Inhibition of LPS‐induced nitric oxide and TNF‐α production by α‐lipoic acid in rat Kupffer cells and in RAW 264.7 murine macrophages

Abstract

The activation of Kupffer cells represents a central mechanism of inflammatory liver injury involving the production of two important inflammatory mediators, nitric oxide and TNF-α. The aim of this study was to investigate the effect of the hepatoprotective compound α-lipoic acid (thioctic acid) on the production of nitric oxide and TNF-α in isolated rat Kupffer cells and RAW 264.7 macrophages. Isolated rat Kupffer cells or RAW 264.7 were either untreated, treated with α-lipoic acid (500 µg/mL), or activated with 1 µg/mL of lipopolysaccharide in the presence or absence of α-lipoic acid (0.2−500 µg/mL). After 20 h the accumulation of nitrite was measured by the Griess assay. Tumour necrosis factor-α secretion was quantified after 4 h by L929 bioassay. Cell viability was determined by mitochondrial reduction of 3-(4,5-dimethylthiazol-2-yl)-2,5-diphenyl tetrazolium bromide (MTT) test, nuclear factor-κB (NF-κB) and activator protein-1 (AP-1) DNA binding activity by gelshift assays. Treatment of Kupffer cells and RAW 264.7 with α-lipoic acid alone had no effect on basal nitric oxide production.

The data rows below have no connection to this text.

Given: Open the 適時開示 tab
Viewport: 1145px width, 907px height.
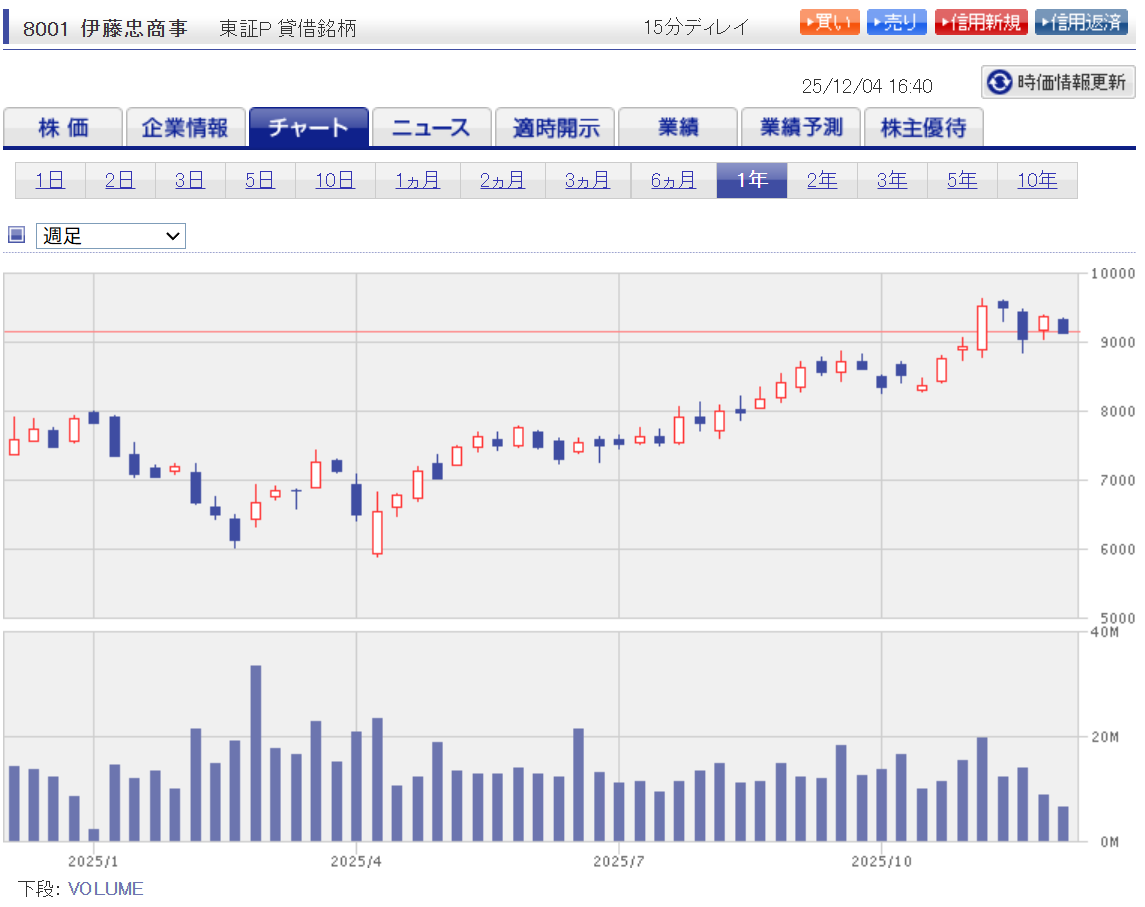Looking at the screenshot, I should [555, 128].
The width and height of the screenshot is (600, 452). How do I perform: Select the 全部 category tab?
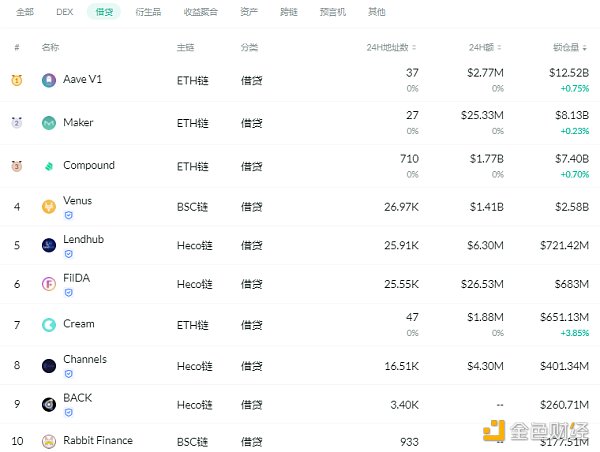point(26,12)
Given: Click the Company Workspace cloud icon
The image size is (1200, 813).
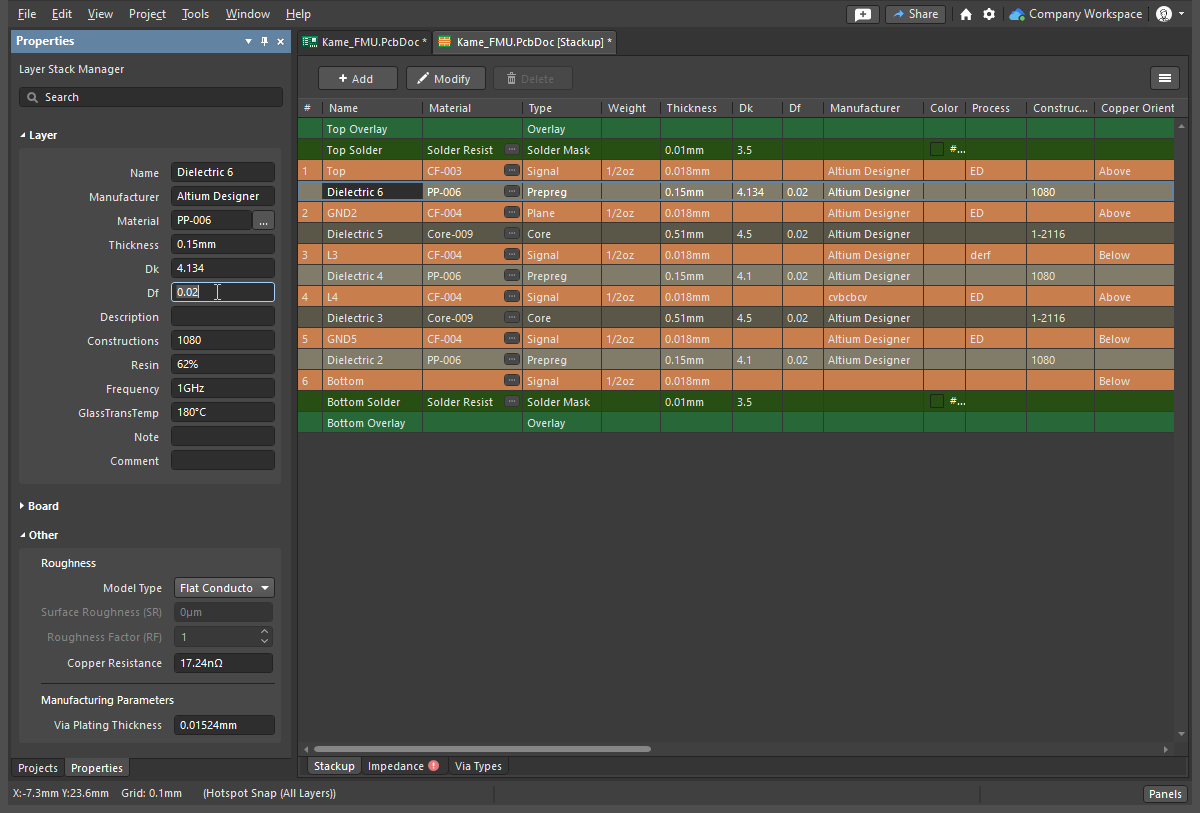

However, α-lipoic acid significantly inhibited lipopolysaccharide-induced nitrite accumulation. α-Lipoic acid did not alter basal TNF-α secretion in Kupffer cells, whereas it significantly inhibited lipopolysaccharide-induced TNF-α production. α-Lipoic acid attenuated the activation of nuclear factor-κB and AP-1, two transcription factors pivotal in induction of inducible nitric oxide synthase and TNF-α. α-Lipoic acid significantly inhibits lipopolysaccharide-induced macrophage production of nitric oxide and TNF-α via an attenuated activation of NF-κB and activator protein-1. The reduced production of nitric oxide and TNF-α in Kupffer cells may be involved in the hepatoprotective action conveyed by α-lipoic acid.